Do you have the opportunity each day at work to use your strengths?
If you do, you’re outperforming other people even if you aren’t sure exactly what your strengths are that you’re using.
How often do you feel an emotional high on the job?
Most people say they get an emotional high from their work at least once a week.
Do you lose track of time at work doing particular projects?
If so, then you’re most likely leveraging your strengths. You are building upon how you naturally think, feel and behave — your greatest talents.
You’ll feel happier at work if you use your strengths on a consistent basis.
According to Marcus Buckingham, author of Now Discover Your Strengths, only 12 percent of people in the U.S. believe they use their strengths in their work every day.
Our business culture tends to shore up corporate weaknesses rather than focusing on strengthening strengths.
Each of us has areas in which we’re naturally talented, and areas in which we’re naturally weak.
Ask yourself what are you doing that strengthens you.
Then ask yourself what you’re doing that weakens you. You want to eliminate those things you’re doing that weaken you!
I don’t recommend quitting your job. I would recommend that you work on your thinking first. Be grateful about what you get from your job. The money you’re earning from your job is putting food on the table and hopefully a roof you’re over your head. Focusing on gratitude will quickly shift your thinking.
So how do you move from using your strengths once or twice a month to using them most of the time?
Begin to notice what you are doing when you’re feeling in the flow or you are feeling energized at work. Be the observer and observe what you’re doing and think about which strength you’re using.
Notice when you are having energy drains and energy gains at work. Follow your energy – your body never lies. It will show you what is feeding your soul and what is draining it.
Next you look at your weekly schedule and deliberately shift your weekly schedule to include activities that energize you.
Focus on working from your strengths from once a month to most of the time.
Get clear on what strengthens you and weakens you.

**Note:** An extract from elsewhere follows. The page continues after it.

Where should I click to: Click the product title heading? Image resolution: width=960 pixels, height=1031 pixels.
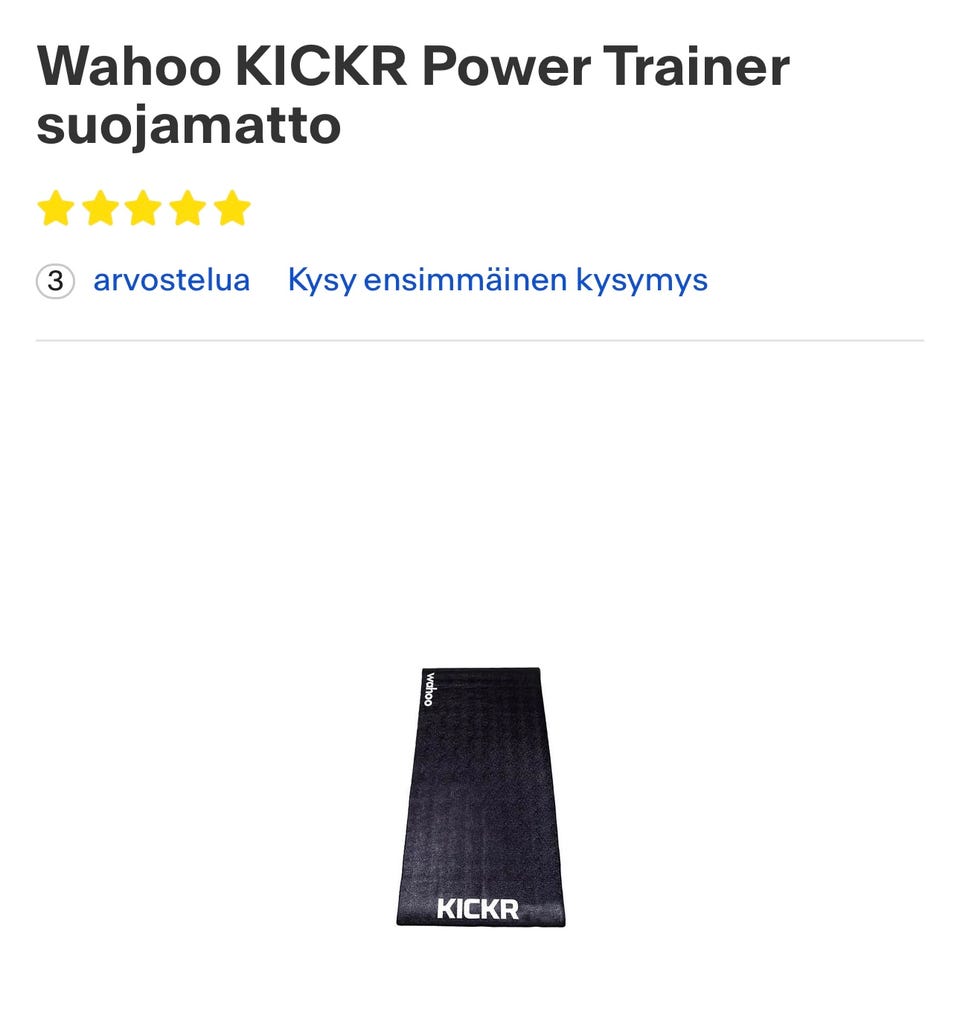coord(413,95)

Eliminate anything from your life you are doing that weakens you. (Remember most of the time it’s your thinking around that issue and not a person, place or thing).
Plan your strong week. I ask my clients to focus on doing what they do best and to plan activities that give them energy.
Start focusing on those tasks and activities that will help you develop your talents into strengths.
A talent only becomes a true strength after it’s developed, which means that you will want to focus on building your skills and experience in that particular area.
My top five strengths are Activator, WOO (win others over), Significance, Self-Assurance, and Strategic. I make things happen, and I have no qualms with taking risks and asking people to be interviewed or in pitching a story to a New York Times reporter (and getting the client in that article). Yet my employees in my PR firm would never have taken that risk. My WOO, Activator and Self-Assurance combined help me take big risks in my professional life. I love being strategic and looking for patterns and learning from them. It’s easy for me because these are my natural talents.
Try to use several or more of your strengths together. This is where your success lies in combining your strengths and observing what works for you.
How do you find your top five strengths?
I like to recommend an inexpensive and easy online resource called The Strengths Finder 2.0 by Tom Rath. It will help you quickly find out your top five strengths. This will enable you to focus your time and energy on what matters most.
One of the key things I’ve learned by owning my own business for the past 16 years is to hire people that have strengths in areas that are weakest for me. This is how my boutique PR business became a mid-six figure company. I had five employees, and we focused on our strengths. They shored up my weak areas and my strengths were their weaknesses. Together we were unstoppable.
I ask each of my clients to get to know themselves by taking a series of assessments so they can get to know themselves thoroughly. We find out their strengths, talents, and values and how they learn information. This information is much more valuable then you might think at first glance. When you focus on strengthening your strengths and working from that place, it will lead you to success and well-being as you use your creative energy to solve problems.
I help my clients find their soul’s “calling” to their “true” work in the world. I help them learn their strengths and play to them in a bigger way. Most important of all – I help them understand that their thoughts create their reality.